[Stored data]
_ _ _ _

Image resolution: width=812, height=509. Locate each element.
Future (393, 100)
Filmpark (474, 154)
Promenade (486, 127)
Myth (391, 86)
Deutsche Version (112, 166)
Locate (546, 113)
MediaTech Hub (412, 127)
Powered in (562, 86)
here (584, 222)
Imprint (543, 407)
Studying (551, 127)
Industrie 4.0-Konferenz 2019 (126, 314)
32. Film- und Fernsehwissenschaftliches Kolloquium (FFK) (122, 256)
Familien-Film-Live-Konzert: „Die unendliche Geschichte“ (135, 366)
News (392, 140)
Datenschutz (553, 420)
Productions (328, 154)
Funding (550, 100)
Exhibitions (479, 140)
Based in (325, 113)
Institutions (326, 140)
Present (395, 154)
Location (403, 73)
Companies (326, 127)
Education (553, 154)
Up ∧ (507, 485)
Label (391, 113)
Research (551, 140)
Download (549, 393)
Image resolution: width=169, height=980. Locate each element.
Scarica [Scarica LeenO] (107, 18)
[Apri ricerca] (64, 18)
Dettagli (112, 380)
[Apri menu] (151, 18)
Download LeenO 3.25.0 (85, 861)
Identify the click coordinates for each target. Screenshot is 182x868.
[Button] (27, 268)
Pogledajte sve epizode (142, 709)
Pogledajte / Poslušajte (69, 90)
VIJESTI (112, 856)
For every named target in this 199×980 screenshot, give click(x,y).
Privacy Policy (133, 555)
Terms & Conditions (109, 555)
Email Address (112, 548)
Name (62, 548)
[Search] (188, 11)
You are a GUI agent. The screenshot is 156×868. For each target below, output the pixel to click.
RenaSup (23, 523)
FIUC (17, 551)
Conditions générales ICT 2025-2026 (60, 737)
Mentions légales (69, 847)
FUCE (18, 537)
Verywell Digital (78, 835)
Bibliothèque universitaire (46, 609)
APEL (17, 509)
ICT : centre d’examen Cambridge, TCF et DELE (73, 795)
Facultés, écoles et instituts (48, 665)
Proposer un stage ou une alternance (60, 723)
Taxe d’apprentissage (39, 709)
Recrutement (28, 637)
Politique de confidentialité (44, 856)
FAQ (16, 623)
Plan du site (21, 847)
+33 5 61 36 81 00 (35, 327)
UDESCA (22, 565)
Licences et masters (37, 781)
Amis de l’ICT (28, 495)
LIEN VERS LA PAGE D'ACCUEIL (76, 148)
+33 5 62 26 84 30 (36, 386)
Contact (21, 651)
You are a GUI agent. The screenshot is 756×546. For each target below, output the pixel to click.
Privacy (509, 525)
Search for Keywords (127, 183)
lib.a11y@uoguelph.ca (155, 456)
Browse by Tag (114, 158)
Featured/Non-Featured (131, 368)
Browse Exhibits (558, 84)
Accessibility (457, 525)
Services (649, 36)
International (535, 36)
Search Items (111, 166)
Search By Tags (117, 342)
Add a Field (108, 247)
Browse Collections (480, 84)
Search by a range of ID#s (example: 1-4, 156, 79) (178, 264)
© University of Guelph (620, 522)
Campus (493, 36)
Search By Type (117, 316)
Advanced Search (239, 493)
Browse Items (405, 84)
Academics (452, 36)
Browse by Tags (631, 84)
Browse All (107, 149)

_ _ _ _

**Written instruction:** Rename "Imprint" to "Impressum" throughout the data above, and give back every line with nothing else changed.

**Result:**
Image resolution: width=812, height=509. Locate each element.
Future (393, 100)
Filmpark (474, 154)
Promenade (486, 127)
Myth (391, 86)
Deutsche Version (112, 166)
Locate (546, 113)
MediaTech Hub (412, 127)
Powered in (562, 86)
here (584, 222)
Impressum (543, 407)
Studying (551, 127)
Industrie 4.0-Konferenz 2019 (126, 314)
32. Film- und Fernsehwissenschaftliches Kolloquium (FFK) (122, 256)
Familien-Film-Live-Konzert: „Die unendliche Geschichte“ (135, 366)
News (392, 140)
Datenschutz (553, 420)
Productions (328, 154)
Funding (550, 100)
Exhibitions (479, 140)
Based in (325, 113)
Institutions (326, 140)
Present (395, 154)
Location (403, 73)
Companies (326, 127)
Education (553, 154)
Up ∧ (507, 485)
Label (391, 113)
Research (551, 140)
Download (549, 393)
Image resolution: width=169, height=980. Locate each element.
Scarica [Scarica LeenO] (107, 18)
[Apri ricerca] (64, 18)
Dettagli (112, 380)
[Apri menu] (151, 18)
Download LeenO 3.25.0 (85, 861)
Identify the click coordinates for each target. Screenshot is 182x868.
[Button] (27, 268)
Pogledajte sve epizode (142, 709)
Pogledajte / Poslušajte (69, 90)
VIJESTI (112, 856)
For every named target in this 199×980 screenshot, give click(x,y).
Privacy Policy (133, 555)
Terms & Conditions (109, 555)
Email Address (112, 548)
Name (62, 548)
[Search] (188, 11)
You are a GUI agent. The screenshot is 156×868. For each target below, output the pixel to click.
RenaSup (23, 523)
FIUC (17, 551)
Conditions générales ICT 2025-2026 (60, 737)
Mentions légales (69, 847)
FUCE (18, 537)
Verywell Digital (78, 835)
Bibliothèque universitaire (46, 609)
APEL (17, 509)
ICT : centre d’examen Cambridge, TCF et DELE (73, 795)
Facultés, écoles et instituts (48, 665)
Proposer un stage ou une alternance (60, 723)
Taxe d’apprentissage (39, 709)
Recrutement (28, 637)
Politique de confidentialité (44, 856)
FAQ (16, 623)
Plan du site (21, 847)
+33 5 61 36 81 00 (35, 327)
UDESCA (22, 565)
Licences et masters (37, 781)
Amis de l’ICT (28, 495)
LIEN VERS LA PAGE D'ACCUEIL (76, 148)
+33 5 62 26 84 30 (36, 386)
Contact (21, 651)
You are a GUI agent. The screenshot is 756×546. For each target below, output the pixel to click.
Privacy (509, 525)
Search for Keywords (127, 183)
lib.a11y@uoguelph.ca (155, 456)
Browse by Tag (114, 158)
Featured/Non-Featured (131, 368)
Browse Exhibits (558, 84)
Accessibility (457, 525)
Services (649, 36)
International (535, 36)
Search Items (111, 166)
Search By Tags (117, 342)
Add a Field (108, 247)
Browse Collections (480, 84)
Search by a range of ID#s (example: 1-4, 156, 79) (178, 264)
© University of Guelph (620, 522)
Campus (493, 36)
Search By Type (117, 316)
Advanced Search (239, 493)
Browse Items (405, 84)
Academics (452, 36)
Browse by Tags (631, 84)
Browse All (107, 149)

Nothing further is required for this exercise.